:: AIM OF THE EXERCISE ::
Each record that follows is to be reproduced verbatim.

:: DATA RECORDS ::
- - - -
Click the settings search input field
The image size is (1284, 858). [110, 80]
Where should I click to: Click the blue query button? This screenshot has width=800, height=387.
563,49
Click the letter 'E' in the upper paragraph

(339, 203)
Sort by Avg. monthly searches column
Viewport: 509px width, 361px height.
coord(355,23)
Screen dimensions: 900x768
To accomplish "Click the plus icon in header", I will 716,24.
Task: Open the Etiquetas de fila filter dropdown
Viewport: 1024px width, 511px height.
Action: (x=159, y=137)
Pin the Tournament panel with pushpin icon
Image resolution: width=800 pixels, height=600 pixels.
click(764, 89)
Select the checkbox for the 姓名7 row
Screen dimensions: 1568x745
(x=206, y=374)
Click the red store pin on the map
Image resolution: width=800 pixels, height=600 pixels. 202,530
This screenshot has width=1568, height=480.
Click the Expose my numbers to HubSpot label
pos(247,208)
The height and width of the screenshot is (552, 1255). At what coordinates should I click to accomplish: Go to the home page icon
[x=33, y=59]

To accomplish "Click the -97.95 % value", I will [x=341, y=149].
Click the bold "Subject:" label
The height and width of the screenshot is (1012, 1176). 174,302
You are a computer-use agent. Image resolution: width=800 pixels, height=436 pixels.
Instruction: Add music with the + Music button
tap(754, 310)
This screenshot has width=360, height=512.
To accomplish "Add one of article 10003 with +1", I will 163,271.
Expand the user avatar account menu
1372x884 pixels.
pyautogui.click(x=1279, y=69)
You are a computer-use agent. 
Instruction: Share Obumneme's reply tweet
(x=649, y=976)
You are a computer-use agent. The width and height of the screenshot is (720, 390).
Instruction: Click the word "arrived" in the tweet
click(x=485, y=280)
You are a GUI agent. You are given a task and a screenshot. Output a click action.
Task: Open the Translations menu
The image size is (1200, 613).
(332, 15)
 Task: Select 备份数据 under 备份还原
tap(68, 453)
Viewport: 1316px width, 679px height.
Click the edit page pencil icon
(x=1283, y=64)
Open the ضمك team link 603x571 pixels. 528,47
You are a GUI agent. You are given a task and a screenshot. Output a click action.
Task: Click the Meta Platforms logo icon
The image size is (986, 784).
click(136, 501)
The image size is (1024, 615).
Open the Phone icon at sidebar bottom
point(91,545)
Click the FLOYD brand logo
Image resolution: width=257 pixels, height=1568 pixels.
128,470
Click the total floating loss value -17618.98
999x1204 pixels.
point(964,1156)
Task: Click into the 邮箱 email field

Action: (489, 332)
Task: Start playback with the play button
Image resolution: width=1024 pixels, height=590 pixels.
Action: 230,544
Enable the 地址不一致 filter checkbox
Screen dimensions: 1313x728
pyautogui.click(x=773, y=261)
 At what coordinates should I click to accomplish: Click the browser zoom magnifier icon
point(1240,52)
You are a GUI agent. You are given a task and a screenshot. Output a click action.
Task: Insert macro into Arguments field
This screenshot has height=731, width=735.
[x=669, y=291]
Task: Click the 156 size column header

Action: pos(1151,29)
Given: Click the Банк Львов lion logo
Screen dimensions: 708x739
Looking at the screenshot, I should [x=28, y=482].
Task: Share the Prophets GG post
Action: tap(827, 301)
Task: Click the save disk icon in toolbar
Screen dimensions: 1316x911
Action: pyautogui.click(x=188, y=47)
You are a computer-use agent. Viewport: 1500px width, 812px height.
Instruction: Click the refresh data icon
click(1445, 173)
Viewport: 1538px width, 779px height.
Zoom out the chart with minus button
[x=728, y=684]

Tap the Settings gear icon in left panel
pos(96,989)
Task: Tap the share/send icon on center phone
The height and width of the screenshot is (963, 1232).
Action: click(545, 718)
- - - -
:: EXERCISE SOLUTION ::
Click the settings search input field
The image size is (1284, 858). [110, 80]
Where should I click to: Click the blue query button? This screenshot has width=800, height=387.
563,49
Click the letter 'E' in the upper paragraph

(339, 203)
Sort by Avg. monthly searches column
Viewport: 509px width, 361px height.
coord(355,23)
Screen dimensions: 900x768
To accomplish "Click the plus icon in header", I will 716,24.
Task: Open the Etiquetas de fila filter dropdown
Viewport: 1024px width, 511px height.
Action: (x=159, y=137)
Pin the Tournament panel with pushpin icon
Image resolution: width=800 pixels, height=600 pixels.
click(764, 89)
Select the checkbox for the 姓名7 row
Screen dimensions: 1568x745
(x=206, y=374)
Click the red store pin on the map
Image resolution: width=800 pixels, height=600 pixels. 202,530
This screenshot has width=1568, height=480.
Click the Expose my numbers to HubSpot label
pos(247,208)
The height and width of the screenshot is (552, 1255). At what coordinates should I click to accomplish: Go to the home page icon
[x=33, y=59]

To accomplish "Click the -97.95 % value", I will [x=341, y=149].
Click the bold "Subject:" label
The height and width of the screenshot is (1012, 1176). 174,302
You are a computer-use agent. Image resolution: width=800 pixels, height=436 pixels.
Instruction: Add music with the + Music button
tap(754, 310)
This screenshot has width=360, height=512.
To accomplish "Add one of article 10003 with +1", I will 163,271.
Expand the user avatar account menu
1372x884 pixels.
pyautogui.click(x=1279, y=69)
You are a computer-use agent. 
Instruction: Share Obumneme's reply tweet
(x=649, y=976)
You are a computer-use agent. The width and height of the screenshot is (720, 390).
Instruction: Click the word "arrived" in the tweet
click(x=485, y=280)
You are a GUI agent. You are given a task and a screenshot. Output a click action.
Task: Open the Translations menu
The image size is (1200, 613).
(332, 15)
 Task: Select 备份数据 under 备份还原
tap(68, 453)
Viewport: 1316px width, 679px height.
Click the edit page pencil icon
(x=1283, y=64)
Open the ضمك team link 603x571 pixels. 528,47
You are a GUI agent. You are given a task and a screenshot. Output a click action.
Task: Click the Meta Platforms logo icon
The image size is (986, 784).
click(136, 501)
The image size is (1024, 615).
Open the Phone icon at sidebar bottom
point(91,545)
Click the FLOYD brand logo
Image resolution: width=257 pixels, height=1568 pixels.
128,470
Click the total floating loss value -17618.98
999x1204 pixels.
point(964,1156)
Task: Click into the 邮箱 email field

Action: (489, 332)
Task: Start playback with the play button
Image resolution: width=1024 pixels, height=590 pixels.
Action: 230,544
Enable the 地址不一致 filter checkbox
Screen dimensions: 1313x728
pyautogui.click(x=773, y=261)
 At what coordinates should I click to accomplish: Click the browser zoom magnifier icon
point(1240,52)
You are a GUI agent. You are given a task and a screenshot. Output a click action.
Task: Insert macro into Arguments field
This screenshot has height=731, width=735.
[x=669, y=291]
Task: Click the 156 size column header

Action: pos(1151,29)
Given: Click the Банк Львов lion logo
Screen dimensions: 708x739
Looking at the screenshot, I should [x=28, y=482].
Task: Share the Prophets GG post
Action: tap(827, 301)
Task: Click the save disk icon in toolbar
Screen dimensions: 1316x911
Action: pyautogui.click(x=188, y=47)
You are a computer-use agent. Viewport: 1500px width, 812px height.
Instruction: Click the refresh data icon
click(1445, 173)
Viewport: 1538px width, 779px height.
Zoom out the chart with minus button
[x=728, y=684]

Tap the Settings gear icon in left panel
pos(96,989)
Task: Tap the share/send icon on center phone
The height and width of the screenshot is (963, 1232).
Action: click(545, 718)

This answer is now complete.